» INPUT DATA:

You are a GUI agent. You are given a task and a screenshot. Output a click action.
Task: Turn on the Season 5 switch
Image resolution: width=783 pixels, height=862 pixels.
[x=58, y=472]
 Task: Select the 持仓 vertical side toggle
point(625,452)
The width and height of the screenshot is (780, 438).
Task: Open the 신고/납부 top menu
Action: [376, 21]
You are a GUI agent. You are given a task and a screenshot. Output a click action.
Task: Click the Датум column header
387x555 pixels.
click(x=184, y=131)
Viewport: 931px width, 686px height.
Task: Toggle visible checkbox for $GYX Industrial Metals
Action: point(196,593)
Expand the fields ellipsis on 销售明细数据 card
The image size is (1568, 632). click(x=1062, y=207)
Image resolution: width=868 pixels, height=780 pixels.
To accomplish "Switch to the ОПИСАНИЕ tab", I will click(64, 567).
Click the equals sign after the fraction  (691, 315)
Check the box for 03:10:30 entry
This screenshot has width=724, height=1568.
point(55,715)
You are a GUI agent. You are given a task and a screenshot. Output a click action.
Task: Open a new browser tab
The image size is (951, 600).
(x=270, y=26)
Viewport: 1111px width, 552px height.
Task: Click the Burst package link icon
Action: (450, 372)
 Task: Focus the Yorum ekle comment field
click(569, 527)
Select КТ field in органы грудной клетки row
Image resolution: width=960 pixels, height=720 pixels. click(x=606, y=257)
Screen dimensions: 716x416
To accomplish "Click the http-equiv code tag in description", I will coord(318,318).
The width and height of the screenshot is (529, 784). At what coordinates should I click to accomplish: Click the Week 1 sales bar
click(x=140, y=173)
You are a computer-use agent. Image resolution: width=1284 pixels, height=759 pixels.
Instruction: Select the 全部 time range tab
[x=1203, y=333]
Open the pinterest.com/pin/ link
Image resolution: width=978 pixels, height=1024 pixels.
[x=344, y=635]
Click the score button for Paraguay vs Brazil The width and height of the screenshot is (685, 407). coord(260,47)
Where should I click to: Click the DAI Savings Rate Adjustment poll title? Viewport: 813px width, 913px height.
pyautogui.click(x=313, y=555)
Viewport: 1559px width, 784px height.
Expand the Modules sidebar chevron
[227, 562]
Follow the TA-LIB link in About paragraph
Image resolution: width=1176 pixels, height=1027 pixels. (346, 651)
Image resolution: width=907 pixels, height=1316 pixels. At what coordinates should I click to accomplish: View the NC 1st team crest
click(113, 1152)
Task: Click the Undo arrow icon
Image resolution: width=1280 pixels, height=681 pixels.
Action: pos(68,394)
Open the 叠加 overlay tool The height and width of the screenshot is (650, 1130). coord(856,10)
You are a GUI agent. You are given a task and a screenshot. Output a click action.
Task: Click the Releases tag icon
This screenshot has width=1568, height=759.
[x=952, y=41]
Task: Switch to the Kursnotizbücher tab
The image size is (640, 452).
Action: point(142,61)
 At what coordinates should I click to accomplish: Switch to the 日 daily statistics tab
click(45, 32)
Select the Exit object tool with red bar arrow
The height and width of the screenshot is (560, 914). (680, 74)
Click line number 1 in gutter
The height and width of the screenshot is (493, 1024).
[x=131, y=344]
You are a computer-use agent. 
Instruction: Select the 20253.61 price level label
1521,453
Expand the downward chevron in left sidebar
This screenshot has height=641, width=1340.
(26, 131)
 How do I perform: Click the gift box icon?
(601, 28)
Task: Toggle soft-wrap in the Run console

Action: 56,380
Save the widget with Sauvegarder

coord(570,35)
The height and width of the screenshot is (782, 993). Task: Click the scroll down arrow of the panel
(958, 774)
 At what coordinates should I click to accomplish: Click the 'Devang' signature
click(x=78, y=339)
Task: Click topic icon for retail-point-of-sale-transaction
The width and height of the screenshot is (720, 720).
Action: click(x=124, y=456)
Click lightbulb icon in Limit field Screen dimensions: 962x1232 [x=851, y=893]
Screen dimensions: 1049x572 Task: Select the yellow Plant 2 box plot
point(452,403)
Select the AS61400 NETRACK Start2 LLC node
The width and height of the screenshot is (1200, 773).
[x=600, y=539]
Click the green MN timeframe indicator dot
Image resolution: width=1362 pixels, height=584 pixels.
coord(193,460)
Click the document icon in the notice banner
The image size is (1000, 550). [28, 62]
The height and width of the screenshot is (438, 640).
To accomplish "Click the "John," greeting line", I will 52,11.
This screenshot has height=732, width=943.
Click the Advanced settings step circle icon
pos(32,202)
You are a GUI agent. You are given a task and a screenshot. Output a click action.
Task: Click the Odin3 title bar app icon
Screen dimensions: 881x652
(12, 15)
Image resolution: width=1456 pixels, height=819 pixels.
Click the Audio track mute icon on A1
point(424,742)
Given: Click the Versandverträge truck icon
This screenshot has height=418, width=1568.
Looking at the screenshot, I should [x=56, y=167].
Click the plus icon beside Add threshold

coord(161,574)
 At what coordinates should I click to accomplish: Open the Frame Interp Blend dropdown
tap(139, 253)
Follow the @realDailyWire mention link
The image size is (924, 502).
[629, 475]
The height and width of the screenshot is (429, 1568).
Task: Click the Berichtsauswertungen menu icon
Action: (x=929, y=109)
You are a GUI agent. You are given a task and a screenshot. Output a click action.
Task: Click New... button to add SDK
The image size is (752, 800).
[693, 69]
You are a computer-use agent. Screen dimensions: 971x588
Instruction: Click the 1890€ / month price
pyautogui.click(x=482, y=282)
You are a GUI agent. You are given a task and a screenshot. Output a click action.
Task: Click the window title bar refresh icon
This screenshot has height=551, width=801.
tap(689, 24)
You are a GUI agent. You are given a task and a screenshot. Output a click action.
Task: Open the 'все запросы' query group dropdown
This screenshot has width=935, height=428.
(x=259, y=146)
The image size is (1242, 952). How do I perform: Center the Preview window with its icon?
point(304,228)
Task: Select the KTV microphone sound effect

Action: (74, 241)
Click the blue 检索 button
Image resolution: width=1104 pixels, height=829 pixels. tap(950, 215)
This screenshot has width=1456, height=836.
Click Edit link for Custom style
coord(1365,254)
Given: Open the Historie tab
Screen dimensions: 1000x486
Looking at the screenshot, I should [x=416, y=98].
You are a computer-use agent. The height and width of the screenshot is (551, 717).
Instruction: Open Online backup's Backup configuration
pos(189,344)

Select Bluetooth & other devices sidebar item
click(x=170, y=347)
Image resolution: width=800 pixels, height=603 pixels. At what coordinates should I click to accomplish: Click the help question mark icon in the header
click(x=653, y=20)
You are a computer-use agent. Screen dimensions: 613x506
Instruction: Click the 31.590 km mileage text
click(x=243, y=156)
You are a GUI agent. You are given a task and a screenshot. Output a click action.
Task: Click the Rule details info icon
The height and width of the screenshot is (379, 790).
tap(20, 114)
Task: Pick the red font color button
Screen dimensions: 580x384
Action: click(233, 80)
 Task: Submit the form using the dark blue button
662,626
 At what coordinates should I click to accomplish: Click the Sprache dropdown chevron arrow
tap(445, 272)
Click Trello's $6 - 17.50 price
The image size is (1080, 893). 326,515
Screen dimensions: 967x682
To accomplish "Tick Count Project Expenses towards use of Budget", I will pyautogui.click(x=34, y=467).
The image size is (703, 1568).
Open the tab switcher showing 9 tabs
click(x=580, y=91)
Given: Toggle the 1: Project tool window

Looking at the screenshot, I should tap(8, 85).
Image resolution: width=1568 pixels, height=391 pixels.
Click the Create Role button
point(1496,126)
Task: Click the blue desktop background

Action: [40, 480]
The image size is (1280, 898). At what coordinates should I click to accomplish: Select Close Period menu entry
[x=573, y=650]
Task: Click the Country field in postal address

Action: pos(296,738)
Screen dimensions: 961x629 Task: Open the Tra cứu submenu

» WHAT YOU NEED TO DO: Reproduce all of the material above without alteration.

» TASK OUTPUT:
You are a GUI agent. You are given a task and a screenshot. Output a click action.
Task: Turn on the Season 5 switch
Image resolution: width=783 pixels, height=862 pixels.
[x=58, y=472]
 Task: Select the 持仓 vertical side toggle
point(625,452)
The width and height of the screenshot is (780, 438).
Task: Open the 신고/납부 top menu
Action: [376, 21]
You are a GUI agent. You are given a task and a screenshot. Output a click action.
Task: Click the Датум column header
387x555 pixels.
click(x=184, y=131)
Viewport: 931px width, 686px height.
Task: Toggle visible checkbox for $GYX Industrial Metals
Action: point(196,593)
Expand the fields ellipsis on 销售明细数据 card
The image size is (1568, 632). click(x=1062, y=207)
Image resolution: width=868 pixels, height=780 pixels.
To accomplish "Switch to the ОПИСАНИЕ tab", I will click(64, 567).
Click the equals sign after the fraction  (691, 315)
Check the box for 03:10:30 entry
This screenshot has width=724, height=1568.
point(55,715)
You are a GUI agent. You are given a task and a screenshot. Output a click action.
Task: Open a new browser tab
The image size is (951, 600).
(x=270, y=26)
Viewport: 1111px width, 552px height.
Task: Click the Burst package link icon
Action: (450, 372)
 Task: Focus the Yorum ekle comment field
click(569, 527)
Select КТ field in органы грудной клетки row
Image resolution: width=960 pixels, height=720 pixels. click(x=606, y=257)
Screen dimensions: 716x416
To accomplish "Click the http-equiv code tag in description", I will coord(318,318).
The width and height of the screenshot is (529, 784). At what coordinates should I click to accomplish: Click the Week 1 sales bar
click(x=140, y=173)
You are a computer-use agent. Image resolution: width=1284 pixels, height=759 pixels.
Instruction: Select the 全部 time range tab
[x=1203, y=333]
Open the pinterest.com/pin/ link
Image resolution: width=978 pixels, height=1024 pixels.
[x=344, y=635]
Click the score button for Paraguay vs Brazil The width and height of the screenshot is (685, 407). coord(260,47)
Where should I click to: Click the DAI Savings Rate Adjustment poll title? Viewport: 813px width, 913px height.
pyautogui.click(x=313, y=555)
Viewport: 1559px width, 784px height.
Expand the Modules sidebar chevron
[227, 562]
Follow the TA-LIB link in About paragraph
Image resolution: width=1176 pixels, height=1027 pixels. (346, 651)
Image resolution: width=907 pixels, height=1316 pixels. At what coordinates should I click to accomplish: View the NC 1st team crest
click(113, 1152)
Task: Click the Undo arrow icon
Image resolution: width=1280 pixels, height=681 pixels.
Action: pos(68,394)
Open the 叠加 overlay tool The height and width of the screenshot is (650, 1130). coord(856,10)
You are a GUI agent. You are given a task and a screenshot. Output a click action.
Task: Click the Releases tag icon
This screenshot has width=1568, height=759.
[x=952, y=41]
Task: Switch to the Kursnotizbücher tab
The image size is (640, 452).
Action: point(142,61)
 At what coordinates should I click to accomplish: Switch to the 日 daily statistics tab
click(45, 32)
Select the Exit object tool with red bar arrow
The height and width of the screenshot is (560, 914). (680, 74)
Click line number 1 in gutter
The height and width of the screenshot is (493, 1024).
[x=131, y=344]
You are a computer-use agent. 
Instruction: Select the 20253.61 price level label
1521,453
Expand the downward chevron in left sidebar
This screenshot has height=641, width=1340.
(26, 131)
 How do I perform: Click the gift box icon?
(601, 28)
Task: Toggle soft-wrap in the Run console

Action: 56,380
Save the widget with Sauvegarder

coord(570,35)
The height and width of the screenshot is (782, 993). Task: Click the scroll down arrow of the panel
(958, 774)
 At what coordinates should I click to accomplish: Click the 'Devang' signature
click(x=78, y=339)
Task: Click topic icon for retail-point-of-sale-transaction
The width and height of the screenshot is (720, 720).
Action: click(x=124, y=456)
Click lightbulb icon in Limit field Screen dimensions: 962x1232 [x=851, y=893]
Screen dimensions: 1049x572 Task: Select the yellow Plant 2 box plot
point(452,403)
Select the AS61400 NETRACK Start2 LLC node
The width and height of the screenshot is (1200, 773).
[x=600, y=539]
Click the green MN timeframe indicator dot
Image resolution: width=1362 pixels, height=584 pixels.
coord(193,460)
Click the document icon in the notice banner
The image size is (1000, 550). [28, 62]
The height and width of the screenshot is (438, 640).
To accomplish "Click the "John," greeting line", I will 52,11.
This screenshot has height=732, width=943.
Click the Advanced settings step circle icon
pos(32,202)
You are a GUI agent. You are given a task and a screenshot. Output a click action.
Task: Click the Odin3 title bar app icon
Screen dimensions: 881x652
(12, 15)
Image resolution: width=1456 pixels, height=819 pixels.
Click the Audio track mute icon on A1
point(424,742)
Given: Click the Versandverträge truck icon
This screenshot has height=418, width=1568.
Looking at the screenshot, I should [x=56, y=167].
Click the plus icon beside Add threshold

coord(161,574)
 At what coordinates should I click to accomplish: Open the Frame Interp Blend dropdown
tap(139, 253)
Follow the @realDailyWire mention link
The image size is (924, 502).
[629, 475]
The height and width of the screenshot is (429, 1568).
Task: Click the Berichtsauswertungen menu icon
Action: (x=929, y=109)
You are a GUI agent. You are given a task and a screenshot. Output a click action.
Task: Click New... button to add SDK
The image size is (752, 800).
[693, 69]
You are a computer-use agent. Screen dimensions: 971x588
Instruction: Click the 1890€ / month price
pyautogui.click(x=482, y=282)
You are a GUI agent. You are given a task and a screenshot. Output a click action.
Task: Click the window title bar refresh icon
This screenshot has height=551, width=801.
tap(689, 24)
You are a GUI agent. You are given a task and a screenshot. Output a click action.
Task: Open the 'все запросы' query group dropdown
This screenshot has width=935, height=428.
(x=259, y=146)
The image size is (1242, 952). How do I perform: Center the Preview window with its icon?
point(304,228)
Task: Select the KTV microphone sound effect

Action: (74, 241)
Click the blue 检索 button
Image resolution: width=1104 pixels, height=829 pixels. tap(950, 215)
This screenshot has width=1456, height=836.
Click Edit link for Custom style
coord(1365,254)
Given: Open the Historie tab
Screen dimensions: 1000x486
Looking at the screenshot, I should [x=416, y=98].
You are a computer-use agent. The height and width of the screenshot is (551, 717).
Instruction: Open Online backup's Backup configuration
pos(189,344)

Select Bluetooth & other devices sidebar item
click(x=170, y=347)
Image resolution: width=800 pixels, height=603 pixels. At what coordinates should I click to accomplish: Click the help question mark icon in the header
click(x=653, y=20)
You are a computer-use agent. Screen dimensions: 613x506
Instruction: Click the 31.590 km mileage text
click(x=243, y=156)
You are a GUI agent. You are given a task and a screenshot. Output a click action.
Task: Click the Rule details info icon
The height and width of the screenshot is (379, 790).
tap(20, 114)
Task: Pick the red font color button
Screen dimensions: 580x384
Action: click(233, 80)
 Task: Submit the form using the dark blue button
662,626
 At what coordinates should I click to accomplish: Click the Sprache dropdown chevron arrow
tap(445, 272)
Click Trello's $6 - 17.50 price
The image size is (1080, 893). 326,515
Screen dimensions: 967x682
To accomplish "Tick Count Project Expenses towards use of Budget", I will pyautogui.click(x=34, y=467).
The image size is (703, 1568).
Open the tab switcher showing 9 tabs
click(x=580, y=91)
Given: Toggle the 1: Project tool window

Looking at the screenshot, I should tap(8, 85).
Image resolution: width=1568 pixels, height=391 pixels.
Click the Create Role button
point(1496,126)
Task: Click the blue desktop background

Action: [40, 480]
The image size is (1280, 898). At what coordinates should I click to accomplish: Select Close Period menu entry
[x=573, y=650]
Task: Click the Country field in postal address

Action: pos(296,738)
Screen dimensions: 961x629 Task: Open the Tra cứu submenu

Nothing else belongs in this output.